** begin **

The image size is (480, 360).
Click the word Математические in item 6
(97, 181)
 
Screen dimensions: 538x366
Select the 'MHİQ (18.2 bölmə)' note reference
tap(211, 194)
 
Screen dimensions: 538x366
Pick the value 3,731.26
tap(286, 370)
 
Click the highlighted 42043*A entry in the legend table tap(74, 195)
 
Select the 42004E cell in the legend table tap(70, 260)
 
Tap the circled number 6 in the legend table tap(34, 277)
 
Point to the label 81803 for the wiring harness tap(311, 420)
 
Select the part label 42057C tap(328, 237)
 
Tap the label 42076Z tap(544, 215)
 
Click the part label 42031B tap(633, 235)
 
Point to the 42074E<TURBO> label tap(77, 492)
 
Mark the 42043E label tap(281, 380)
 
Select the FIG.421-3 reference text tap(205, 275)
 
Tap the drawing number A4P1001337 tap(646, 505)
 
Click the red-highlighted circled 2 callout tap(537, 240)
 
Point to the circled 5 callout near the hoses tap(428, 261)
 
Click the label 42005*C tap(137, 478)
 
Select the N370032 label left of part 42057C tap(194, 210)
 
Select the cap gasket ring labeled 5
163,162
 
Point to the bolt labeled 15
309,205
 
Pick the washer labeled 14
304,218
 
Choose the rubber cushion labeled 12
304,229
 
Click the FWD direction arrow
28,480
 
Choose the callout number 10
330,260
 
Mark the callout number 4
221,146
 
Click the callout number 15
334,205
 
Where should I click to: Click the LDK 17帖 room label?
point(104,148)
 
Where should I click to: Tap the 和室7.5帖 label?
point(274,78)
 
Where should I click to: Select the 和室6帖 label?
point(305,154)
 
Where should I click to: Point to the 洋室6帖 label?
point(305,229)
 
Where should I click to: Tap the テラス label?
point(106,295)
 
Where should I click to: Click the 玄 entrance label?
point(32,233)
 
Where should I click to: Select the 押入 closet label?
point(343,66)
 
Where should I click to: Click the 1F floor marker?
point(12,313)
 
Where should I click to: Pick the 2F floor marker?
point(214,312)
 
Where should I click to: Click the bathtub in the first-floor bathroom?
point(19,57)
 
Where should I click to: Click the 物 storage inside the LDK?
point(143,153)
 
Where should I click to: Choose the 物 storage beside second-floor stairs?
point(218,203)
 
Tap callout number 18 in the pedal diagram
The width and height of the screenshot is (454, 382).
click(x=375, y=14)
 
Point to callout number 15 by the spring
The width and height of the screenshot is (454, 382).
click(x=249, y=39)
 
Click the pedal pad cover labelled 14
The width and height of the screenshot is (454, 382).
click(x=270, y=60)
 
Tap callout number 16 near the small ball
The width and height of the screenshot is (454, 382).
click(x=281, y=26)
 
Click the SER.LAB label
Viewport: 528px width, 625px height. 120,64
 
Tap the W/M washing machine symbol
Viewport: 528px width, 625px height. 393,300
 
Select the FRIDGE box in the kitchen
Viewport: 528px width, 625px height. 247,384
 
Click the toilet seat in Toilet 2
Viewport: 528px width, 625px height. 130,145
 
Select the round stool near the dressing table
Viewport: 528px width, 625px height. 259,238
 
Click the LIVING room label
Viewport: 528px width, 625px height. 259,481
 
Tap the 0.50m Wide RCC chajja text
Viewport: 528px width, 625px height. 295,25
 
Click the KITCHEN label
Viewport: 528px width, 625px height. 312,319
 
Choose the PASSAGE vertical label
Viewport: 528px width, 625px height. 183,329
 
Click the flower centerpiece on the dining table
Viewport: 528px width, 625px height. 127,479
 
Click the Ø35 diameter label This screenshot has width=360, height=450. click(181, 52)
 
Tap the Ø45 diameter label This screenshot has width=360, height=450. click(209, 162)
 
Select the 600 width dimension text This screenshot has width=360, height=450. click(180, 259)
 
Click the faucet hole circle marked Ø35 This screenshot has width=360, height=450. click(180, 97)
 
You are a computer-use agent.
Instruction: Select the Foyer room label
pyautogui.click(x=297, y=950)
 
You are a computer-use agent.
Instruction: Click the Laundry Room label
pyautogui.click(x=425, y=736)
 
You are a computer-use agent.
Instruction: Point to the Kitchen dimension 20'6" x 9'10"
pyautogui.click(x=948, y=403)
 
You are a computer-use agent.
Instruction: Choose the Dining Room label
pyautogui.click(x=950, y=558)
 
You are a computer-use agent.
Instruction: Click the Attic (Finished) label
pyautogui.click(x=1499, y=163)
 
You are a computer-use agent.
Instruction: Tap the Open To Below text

** end **

- Stated exercise
Put every line of the records above into a Markdown table with two columns, No. and Text. Number each row and leave out the blank lines.

- Worked answer
| No. | Text |
|---|---|
| 1 | The image size is (480, 360). |
| 2 | Click the word Математические in item 6 |
| 3 | (97, 181) |
| 4 | Screen dimensions: 538x366 |
| 5 | Select the 'MHİQ (18.2 bölmə)' note reference |
| 6 | tap(211, 194) |
| 7 | Screen dimensions: 538x366 |
| 8 | Pick the value 3,731.26 |
| 9 | tap(286, 370) |
| 10 | Click the highlighted 42043*A entry in the legend table tap(74, 195) |
| 11 | Select the 42004E cell in the legend table tap(70, 260) |
| 12 | Tap the circled number 6 in the legend table tap(34, 277) |
| 13 | Point to the label 81803 for the wiring harness tap(311, 420) |
| 14 | Select the part label 42057C tap(328, 237) |
| 15 | Tap the label 42076Z tap(544, 215) |
| 16 | Click the part label 42031B tap(633, 235) |
| 17 | Point to the 42074E<TURBO> label tap(77, 492) |
| 18 | Mark the 42043E label tap(281, 380) |
| 19 | Select the FIG.421-3 reference text tap(205, 275) |
| 20 | Tap the drawing number A4P1001337 tap(646, 505) |
| 21 | Click the red-highlighted circled 2 callout tap(537, 240) |
| 22 | Point to the circled 5 callout near the hoses tap(428, 261) |
| 23 | Click the label 42005*C tap(137, 478) |
| 24 | Select the N370032 label left of part 42057C tap(194, 210) |
| 25 | Select the cap gasket ring labeled 5 |
| 26 | 163,162 |
| 27 | Point to the bolt labeled 15 |
| 28 | 309,205 |
| 29 | Pick the washer labeled 14 |
| 30 | 304,218 |
| 31 | Choose the rubber cushion labeled 12 |
| 32 | 304,229 |
| 33 | Click the FWD direction arrow |
| 34 | 28,480 |
| 35 | Choose the callout number 10 |
| 36 | 330,260 |
| 37 | Mark the callout number 4 |
| 38 | 221,146 |
| 39 | Click the callout number 15 |
| 40 | 334,205 |
| 41 | Where should I click to: Click the LDK 17帖 room label? |
| 42 | point(104,148) |
| 43 | Where should I click to: Tap the 和室7.5帖 label? |
| 44 | point(274,78) |
| 45 | Where should I click to: Select the 和室6帖 label? |
| 46 | point(305,154) |
| 47 | Where should I click to: Point to the 洋室6帖 label? |
| 48 | point(305,229) |
| 49 | Where should I click to: Tap the テラス label? |
| 50 | point(106,295) |
| 51 | Where should I click to: Click the 玄 entrance label? |
| 52 | point(32,233) |
| 53 | Where should I click to: Select the 押入 closet label? |
| 54 | point(343,66) |
| 55 | Where should I click to: Click the 1F floor marker? |
| 56 | point(12,313) |
| 57 | Where should I click to: Pick the 2F floor marker? |
| 58 | point(214,312) |
| 59 | Where should I click to: Click the bathtub in the first-floor bathroom? |
| 60 | point(19,57) |
| 61 | Where should I click to: Click the 物 storage inside the LDK? |
| 62 | point(143,153) |
| 63 | Where should I click to: Choose the 物 storage beside second-floor stairs? |
| 64 | point(218,203) |
| 65 | Tap callout number 18 in the pedal diagram |
| 66 | The width and height of the screenshot is (454, 382). |
| 67 | click(x=375, y=14) |
| 68 | Point to callout number 15 by the spring |
| 69 | The width and height of the screenshot is (454, 382). |
| 70 | click(x=249, y=39) |
| 71 | Click the pedal pad cover labelled 14 |
| 72 | The width and height of the screenshot is (454, 382). |
| 73 | click(x=270, y=60) |
| 74 | Tap callout number 16 near the small ball |
| 75 | The width and height of the screenshot is (454, 382). |
| 76 | click(x=281, y=26) |
| 77 | Click the SER.LAB label |
| 78 | Viewport: 528px width, 625px height. 120,64 |
| 79 | Tap the W/M washing machine symbol |
| 80 | Viewport: 528px width, 625px height. 393,300 |
| 81 | Select the FRIDGE box in the kitchen |
| 82 | Viewport: 528px width, 625px height. 247,384 |
| 83 | Click the toilet seat in Toilet 2 |
| 84 | Viewport: 528px width, 625px height. 130,145 |
| 85 | Select the round stool near the dressing table |
| 86 | Viewport: 528px width, 625px height. 259,238 |
| 87 | Click the LIVING room label |
| 88 | Viewport: 528px width, 625px height. 259,481 |
| 89 | Tap the 0.50m Wide RCC chajja text |
| 90 | Viewport: 528px width, 625px height. 295,25 |
| 91 | Click the KITCHEN label |
| 92 | Viewport: 528px width, 625px height. 312,319 |
| 93 | Choose the PASSAGE vertical label |
| 94 | Viewport: 528px width, 625px height. 183,329 |
| 95 | Click the flower centerpiece on the dining table |
| 96 | Viewport: 528px width, 625px height. 127,479 |
| 97 | Click the Ø35 diameter label This screenshot has width=360, height=450. click(181, 52) |
| 98 | Tap the Ø45 diameter label This screenshot has width=360, height=450. click(209, 162) |
| 99 | Select the 600 width dimension text This screenshot has width=360, height=450. click(180, 259) |
| 100 | Click the faucet hole circle marked Ø35 This screenshot has width=360, height=450. click(180, 97) |
| 101 | You are a computer-use agent. |
| 102 | Instruction: Select the Foyer room label |
| 103 | pyautogui.click(x=297, y=950) |
| 104 | You are a computer-use agent. |
| 105 | Instruction: Click the Laundry Room label |
| 106 | pyautogui.click(x=425, y=736) |
| 107 | You are a computer-use agent. |
| 108 | Instruction: Point to the Kitchen dimension 20'6" x 9'10" |
| 109 | pyautogui.click(x=948, y=403) |
| 110 | You are a computer-use agent. |
| 111 | Instruction: Choose the Dining Room label |
| 112 | pyautogui.click(x=950, y=558) |
| 113 | You are a computer-use agent. |
| 114 | Instruction: Click the Attic (Finished) label |
| 115 | pyautogui.click(x=1499, y=163) |
| 116 | You are a computer-use agent. |
| 117 | Instruction: Tap the Open To Below text |